Shall we persist in sin that grace may abound?
Of course not!
His reasoning again is based on his experience which he urges the Romans to discover in their lives:
How can we who died to sin yet live in it?
We must choose between God and Sin, order or disorder. Paul will ask the Romans to think about what happened to them in Baptism. As we read today:
Or are you unaware that we who were baptized into Christ Jesus
were baptized into his death?
He craftily begins this section with “Or are you unaware.” He is asking them to pay attention to what happened in Baptism. The Roman church was very Jewish. They would have known a “washing” ceremony for those who wished to become Jews. It was a sign of spiritual holiness allowing entrance into the community. Paul is telling them that Baptism is far more and that and we can experience new life now.
We were indeed buried with him through baptism into death,
so that, just as Christ was raised from the dead
by the glory of the Father,
we too might live in newness of life.
This death binds us to Jesus and allows us to share here and now Jesus’ life. Paul knows that there is what we will call heaven, but he is telling the Romans and us that new life has already begun for those who are baptized.
Paul knows as well that there is a cosmic dimension to this. Sin is an active power in the world, it is a kingdom to which we can by our own participation in evil join. When we join ourselves to Jesus, we accept his kingdom. This is such a change that death is the best expression for it, but it is a death in which we choose life. Jesus’s resurrection only needs to occur once to destroy the kingdom of sin and death. He does not have to do it again. Because of this the obstacles to a Christian life are removed for everyone who follows in the here and now so that we can like him “live for God.”

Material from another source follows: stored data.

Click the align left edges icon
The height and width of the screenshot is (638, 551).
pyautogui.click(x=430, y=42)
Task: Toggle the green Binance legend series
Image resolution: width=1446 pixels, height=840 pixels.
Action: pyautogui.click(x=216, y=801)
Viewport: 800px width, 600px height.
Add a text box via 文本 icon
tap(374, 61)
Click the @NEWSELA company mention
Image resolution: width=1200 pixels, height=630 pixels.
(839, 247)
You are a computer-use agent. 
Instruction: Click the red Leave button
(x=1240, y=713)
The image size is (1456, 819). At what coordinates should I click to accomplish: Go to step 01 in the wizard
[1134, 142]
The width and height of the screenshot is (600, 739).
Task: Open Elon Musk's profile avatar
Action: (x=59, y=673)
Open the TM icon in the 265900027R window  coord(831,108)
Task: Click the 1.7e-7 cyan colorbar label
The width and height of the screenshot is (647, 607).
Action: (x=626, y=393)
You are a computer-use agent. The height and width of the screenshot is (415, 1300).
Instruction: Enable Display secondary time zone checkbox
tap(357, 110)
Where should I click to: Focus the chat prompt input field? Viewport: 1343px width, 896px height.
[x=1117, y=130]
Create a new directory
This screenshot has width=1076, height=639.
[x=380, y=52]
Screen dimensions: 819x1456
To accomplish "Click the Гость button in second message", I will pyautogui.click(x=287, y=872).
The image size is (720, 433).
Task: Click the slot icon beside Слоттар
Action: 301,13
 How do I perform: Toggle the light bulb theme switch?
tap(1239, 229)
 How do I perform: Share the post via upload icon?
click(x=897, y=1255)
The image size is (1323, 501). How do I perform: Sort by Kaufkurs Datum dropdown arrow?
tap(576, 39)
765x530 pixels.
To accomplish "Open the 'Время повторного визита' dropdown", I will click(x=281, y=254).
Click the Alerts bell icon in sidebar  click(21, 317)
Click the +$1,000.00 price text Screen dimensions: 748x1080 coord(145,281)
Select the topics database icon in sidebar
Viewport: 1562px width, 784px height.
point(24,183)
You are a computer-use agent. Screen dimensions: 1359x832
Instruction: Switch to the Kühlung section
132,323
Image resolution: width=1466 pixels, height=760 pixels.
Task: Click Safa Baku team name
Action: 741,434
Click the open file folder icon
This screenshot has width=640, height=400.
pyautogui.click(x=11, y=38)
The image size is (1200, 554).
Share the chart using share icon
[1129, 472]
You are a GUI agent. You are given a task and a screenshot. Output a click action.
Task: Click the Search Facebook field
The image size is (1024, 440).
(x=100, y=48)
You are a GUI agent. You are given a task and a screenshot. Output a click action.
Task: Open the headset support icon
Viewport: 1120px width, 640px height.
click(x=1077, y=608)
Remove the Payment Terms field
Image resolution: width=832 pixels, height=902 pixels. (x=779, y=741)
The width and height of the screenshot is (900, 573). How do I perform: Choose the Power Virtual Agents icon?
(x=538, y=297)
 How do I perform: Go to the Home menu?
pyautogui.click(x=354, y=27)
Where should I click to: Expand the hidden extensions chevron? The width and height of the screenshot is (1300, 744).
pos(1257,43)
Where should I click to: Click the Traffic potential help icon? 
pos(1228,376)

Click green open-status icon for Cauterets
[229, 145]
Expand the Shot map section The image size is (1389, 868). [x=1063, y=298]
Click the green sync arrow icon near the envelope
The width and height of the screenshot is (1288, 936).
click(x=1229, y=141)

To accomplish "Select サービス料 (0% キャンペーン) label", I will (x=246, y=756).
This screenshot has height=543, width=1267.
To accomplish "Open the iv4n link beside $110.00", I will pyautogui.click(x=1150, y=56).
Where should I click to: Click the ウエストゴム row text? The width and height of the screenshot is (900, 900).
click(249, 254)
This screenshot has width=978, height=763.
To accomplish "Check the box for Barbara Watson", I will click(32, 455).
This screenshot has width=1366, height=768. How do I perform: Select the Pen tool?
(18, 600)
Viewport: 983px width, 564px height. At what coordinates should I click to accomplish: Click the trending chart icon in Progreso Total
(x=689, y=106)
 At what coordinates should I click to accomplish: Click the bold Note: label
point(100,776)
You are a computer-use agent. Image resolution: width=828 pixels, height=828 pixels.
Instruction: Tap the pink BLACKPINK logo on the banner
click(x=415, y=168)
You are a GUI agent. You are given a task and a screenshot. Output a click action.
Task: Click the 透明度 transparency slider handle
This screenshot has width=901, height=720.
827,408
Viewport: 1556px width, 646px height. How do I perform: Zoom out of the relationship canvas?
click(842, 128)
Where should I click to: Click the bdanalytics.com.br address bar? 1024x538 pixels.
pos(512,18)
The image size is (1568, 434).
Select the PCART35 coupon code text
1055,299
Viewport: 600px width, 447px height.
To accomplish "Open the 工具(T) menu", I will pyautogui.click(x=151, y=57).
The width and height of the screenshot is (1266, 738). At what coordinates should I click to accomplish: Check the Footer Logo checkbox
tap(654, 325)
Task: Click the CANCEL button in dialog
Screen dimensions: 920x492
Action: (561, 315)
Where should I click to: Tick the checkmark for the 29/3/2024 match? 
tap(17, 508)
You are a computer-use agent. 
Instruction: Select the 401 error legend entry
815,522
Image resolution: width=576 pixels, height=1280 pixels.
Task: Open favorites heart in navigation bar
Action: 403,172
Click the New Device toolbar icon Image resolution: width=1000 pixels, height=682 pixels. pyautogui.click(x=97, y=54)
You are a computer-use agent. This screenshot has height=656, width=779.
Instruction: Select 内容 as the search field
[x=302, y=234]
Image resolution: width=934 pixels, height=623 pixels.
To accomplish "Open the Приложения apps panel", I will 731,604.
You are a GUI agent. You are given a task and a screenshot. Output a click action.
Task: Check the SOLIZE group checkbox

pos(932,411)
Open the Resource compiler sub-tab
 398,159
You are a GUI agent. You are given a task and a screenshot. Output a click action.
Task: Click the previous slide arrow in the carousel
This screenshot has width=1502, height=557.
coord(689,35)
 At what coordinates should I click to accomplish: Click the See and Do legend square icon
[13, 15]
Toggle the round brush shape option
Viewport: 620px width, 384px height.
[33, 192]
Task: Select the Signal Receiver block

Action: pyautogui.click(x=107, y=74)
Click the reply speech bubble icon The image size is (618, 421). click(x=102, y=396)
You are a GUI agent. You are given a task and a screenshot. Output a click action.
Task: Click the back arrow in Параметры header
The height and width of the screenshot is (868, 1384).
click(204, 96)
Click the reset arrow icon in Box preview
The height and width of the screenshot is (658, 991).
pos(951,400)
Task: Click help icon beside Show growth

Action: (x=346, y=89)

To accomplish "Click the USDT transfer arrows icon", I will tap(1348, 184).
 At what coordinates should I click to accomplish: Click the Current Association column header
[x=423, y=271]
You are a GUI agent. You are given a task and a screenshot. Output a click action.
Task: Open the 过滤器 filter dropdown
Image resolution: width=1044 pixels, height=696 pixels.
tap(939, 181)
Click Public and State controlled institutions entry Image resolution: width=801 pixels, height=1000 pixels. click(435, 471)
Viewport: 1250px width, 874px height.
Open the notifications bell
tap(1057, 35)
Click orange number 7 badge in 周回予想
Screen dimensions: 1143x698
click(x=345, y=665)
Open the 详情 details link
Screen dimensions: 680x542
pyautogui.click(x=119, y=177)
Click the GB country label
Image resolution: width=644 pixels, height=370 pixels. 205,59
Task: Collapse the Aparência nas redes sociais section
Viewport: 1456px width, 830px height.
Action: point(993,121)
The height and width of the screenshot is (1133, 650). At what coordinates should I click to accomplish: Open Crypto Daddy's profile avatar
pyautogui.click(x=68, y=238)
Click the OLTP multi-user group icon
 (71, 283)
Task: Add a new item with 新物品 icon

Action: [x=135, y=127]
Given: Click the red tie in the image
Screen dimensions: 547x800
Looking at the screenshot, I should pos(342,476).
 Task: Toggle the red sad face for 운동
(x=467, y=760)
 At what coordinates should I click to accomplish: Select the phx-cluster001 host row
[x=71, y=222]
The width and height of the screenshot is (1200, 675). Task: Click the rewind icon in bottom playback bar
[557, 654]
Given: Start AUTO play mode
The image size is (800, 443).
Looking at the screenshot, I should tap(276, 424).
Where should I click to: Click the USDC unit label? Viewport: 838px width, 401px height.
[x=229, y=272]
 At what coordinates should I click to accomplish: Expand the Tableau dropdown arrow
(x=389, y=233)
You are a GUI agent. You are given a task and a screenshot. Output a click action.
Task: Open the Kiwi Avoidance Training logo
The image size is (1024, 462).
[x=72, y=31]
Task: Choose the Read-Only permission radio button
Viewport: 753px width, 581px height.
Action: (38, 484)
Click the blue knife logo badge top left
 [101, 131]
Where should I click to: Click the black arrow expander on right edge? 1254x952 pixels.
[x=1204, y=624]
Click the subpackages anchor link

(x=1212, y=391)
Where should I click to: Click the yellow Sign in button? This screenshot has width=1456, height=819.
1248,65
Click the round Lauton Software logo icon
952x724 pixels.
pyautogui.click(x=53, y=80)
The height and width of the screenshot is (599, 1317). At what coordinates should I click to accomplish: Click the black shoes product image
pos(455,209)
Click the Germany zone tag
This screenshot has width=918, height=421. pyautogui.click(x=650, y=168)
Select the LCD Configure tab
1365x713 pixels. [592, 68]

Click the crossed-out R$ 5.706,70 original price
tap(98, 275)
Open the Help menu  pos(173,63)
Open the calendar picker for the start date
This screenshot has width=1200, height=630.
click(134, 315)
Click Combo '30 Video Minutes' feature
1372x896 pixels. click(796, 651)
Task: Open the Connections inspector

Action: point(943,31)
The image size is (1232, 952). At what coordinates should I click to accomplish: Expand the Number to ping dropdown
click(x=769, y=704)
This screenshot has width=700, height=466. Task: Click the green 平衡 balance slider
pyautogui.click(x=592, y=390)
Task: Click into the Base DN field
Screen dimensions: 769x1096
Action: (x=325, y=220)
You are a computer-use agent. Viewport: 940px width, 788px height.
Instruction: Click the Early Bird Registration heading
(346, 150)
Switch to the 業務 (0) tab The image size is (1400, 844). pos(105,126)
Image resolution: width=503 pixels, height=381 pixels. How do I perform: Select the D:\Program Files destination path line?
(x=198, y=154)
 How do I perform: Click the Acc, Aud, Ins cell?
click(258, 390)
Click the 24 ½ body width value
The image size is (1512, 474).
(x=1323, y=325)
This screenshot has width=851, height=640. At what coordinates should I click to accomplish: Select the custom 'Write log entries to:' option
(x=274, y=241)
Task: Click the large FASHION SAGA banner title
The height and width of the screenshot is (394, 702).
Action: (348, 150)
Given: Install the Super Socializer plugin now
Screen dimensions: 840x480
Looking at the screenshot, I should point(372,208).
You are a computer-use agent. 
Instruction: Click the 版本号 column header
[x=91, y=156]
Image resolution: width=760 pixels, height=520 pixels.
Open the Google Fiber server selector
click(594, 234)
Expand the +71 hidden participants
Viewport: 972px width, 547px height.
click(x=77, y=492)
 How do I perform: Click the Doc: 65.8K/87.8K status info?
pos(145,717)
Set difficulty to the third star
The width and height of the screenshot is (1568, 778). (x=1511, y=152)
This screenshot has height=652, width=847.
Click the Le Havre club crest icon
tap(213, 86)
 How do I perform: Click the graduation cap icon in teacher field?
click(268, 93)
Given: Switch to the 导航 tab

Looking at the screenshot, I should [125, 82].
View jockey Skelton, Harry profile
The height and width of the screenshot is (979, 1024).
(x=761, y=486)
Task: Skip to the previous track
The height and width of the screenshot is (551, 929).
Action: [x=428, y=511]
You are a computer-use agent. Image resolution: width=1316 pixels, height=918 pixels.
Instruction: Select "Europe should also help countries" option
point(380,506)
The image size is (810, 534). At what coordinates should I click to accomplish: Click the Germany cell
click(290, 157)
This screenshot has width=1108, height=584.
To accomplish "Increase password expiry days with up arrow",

We need however to realize that this as part of his body, the church. This is Paul’s constant theme. He writes to the Corinthians:
For in the one Spirit we were all baptized into one body—
Jews or Greeks, slaves or free—
and we were all made to drink of one Spirit.
(1 Cor. 12:13)
We are “in” Christ that identification is what give us this new life. This is literally a new way of being human now and an invitation to a future life beyond our comprehension. Quoting from Isaiah, Paul writes:
“What eye has not seen, and ear has not heard,
and what has not entered the human heart,
what God has prepared for those who love him.
(1 Cor. 2:9)
The danger that Paul wishes the Romans to avoid is to see religion only as morality. He is not a libertine; he believes that we must adhere to a strict moral code. But that does not save us. It only shows that we are grateful to God for sending us Jesus. It will not give us new life here, much less eternal bliss later. Every generation must determine how to live a moral life without being either puffed up by pride and/or often finding Jesus and our tradition unnecessary.
A modern version of this is “Moralistic Therapeutic Deism” It was coined by two researchers over a decade ago after interviewing many American teenagers. As per https://www.gotquestions.org/Moralistic-Therapeutic-Deism.html, its characteristics are:
- A god exists who created and ordered the world and watches over human life on earth.
- God wants people to be good, nice, and fair to each other, as taught in the Bible and by most world religions.
- The central goal of life is to be happy and to feel good about oneself.
- God does not need to be particularly involved in one’s life except when God is needed to resolve a problem.
- Good people go to heaven when they die.
This is held even by people who consider themselves Christians. There is no need for the Bible much less Jesus. Paul might also have predicted that morality without a relationship with the living God eventually leads to cruelty. We can add the rise of “cancel culture” among Millennials to a rather long list of examples from history of the most moral being the least charitable.
Paul would have given them the same answer he gave the Romans: religion can help us flourish as human beings only if it is centered on a real relationship with Jesus.